JP2005216641A - Airtight terminal - Google Patents

Abstract

<P>PROBLEM TO BE SOLVED: To provide an airtight terminal suitable for mass production, having high airtight reliability. <P>SOLUTION: The airtight terminal has a ceramic plate 3 with a pierced hole 3a of which periphery of opening has a ring shape first metallized layer 3b, and with a peripheral portion where a second metallized layer 3c for brazing it to the inside of a metal member is formed, a ring shape metal member 2 which is brazed to an upper surface of the first metallized layer 3b coaxially in relation to the pierced hole 3a, and a cylindrical metal pin 1 which is inserted in the pierced hole 3a and the ring shape metal member 2 and is brazed to the ring shape metal member 2. Inner diameter of the ring shape metal member 2 is smaller than diameter of the pierced hole 3a. The pin 1 consists of a large diameter part 1a on one end side and a small diameter part 1b on other end side.
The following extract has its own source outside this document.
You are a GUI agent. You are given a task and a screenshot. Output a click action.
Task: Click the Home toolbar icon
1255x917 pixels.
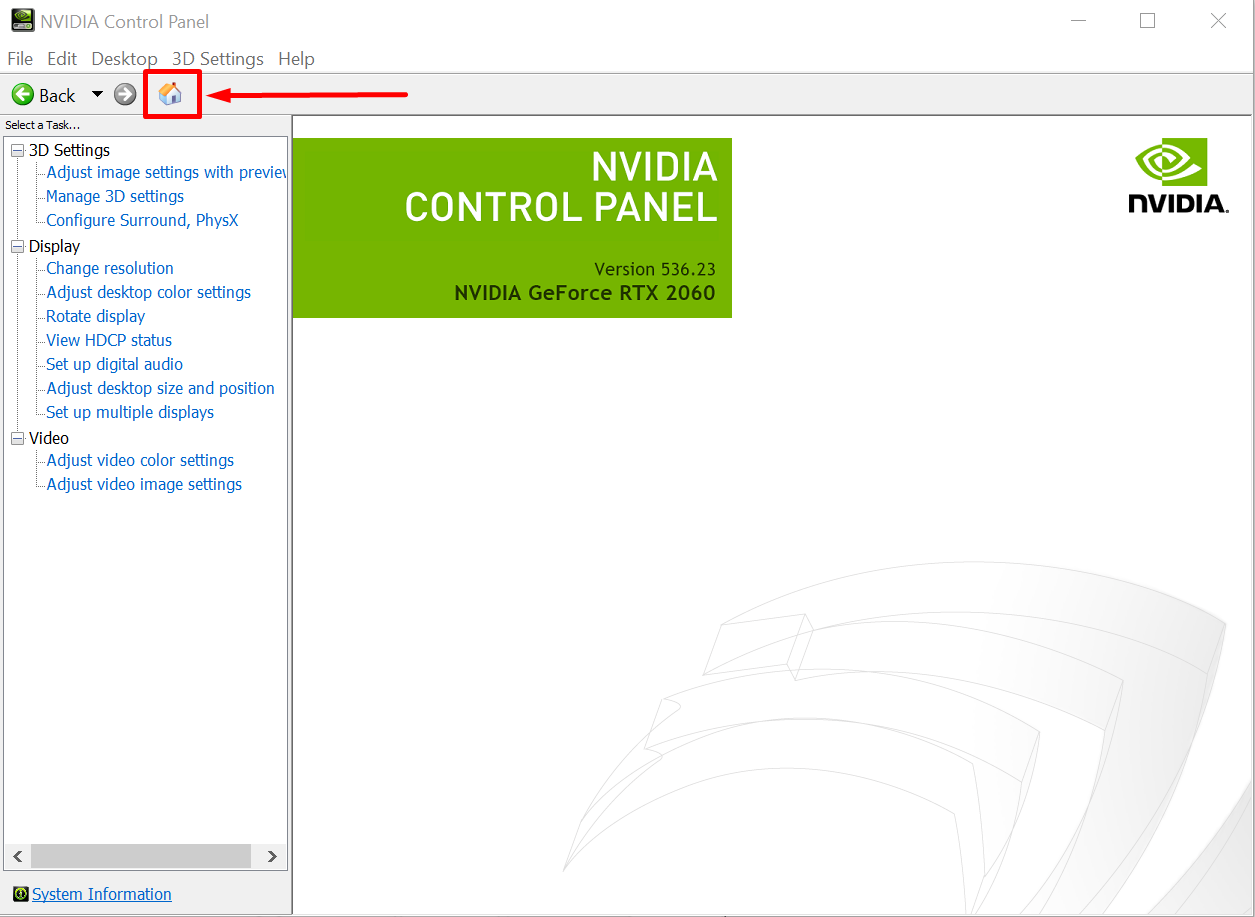[170, 93]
A diameter difference portion which is formed between the large diameter part 1a and the small diameter part 1b is locked to the ring shape metal member 2. The diameter of the large diameter part 1a is larger than the inner diameter of the ring shape metal member 2 and smaller than diameter of the ring shape first metallized layer 3b. <P>COPYRIGHT: (C)2005,JPO&NCIPI

Description

  The present invention relates to an airtight terminal used for an electrical apparatus such as a semiconductor manufacturing apparatus, an electronic apparatus, and a semiconductor apparatus.

  Conventionally, an airtight terminal is attached to an electric apparatus that uses an internal atmosphere of a semiconductor manufacturing apparatus or the like while being cut off from an external atmosphere in order to transmit and receive electric signals inside and outside.

  An example of such an airtight terminal is shown in FIG. FIG. 4 is a cross-sectional view showing an example of a conventional hermetic terminal, in which 11 is a pin, 12 is an annular member, and 13 is a ceramic plate, and these mainly constitute an airtight terminal.

  This hermetic terminal is provided with a cylindrical metal pin 11 and a through hole 13a for inserting the pin 11, and a first metallized layer 13b is provided around one opening of the through hole 13a. From a ceramic plate 13 having a second metallized layer 13c formed on the outer periphery, and a metal annular member 12 that is placed on the upper surface of the first metallized layer 13b and is pinned and brazed inside. It is configured.

  The pin 11 has a cylindrical shape made of a metal such as iron (Fe) -nickel (Ni) -cobalt (Co) alloy, and is inserted into the through hole 13a of the ceramic plate 13 and brazed to electrically connect the inside and outside of the electric device. Acts as a terminal to connect to. A plurality of pins 11 are provided as necessary, and are arranged in the ceramic plate 13 with appropriate arrangement and intervals.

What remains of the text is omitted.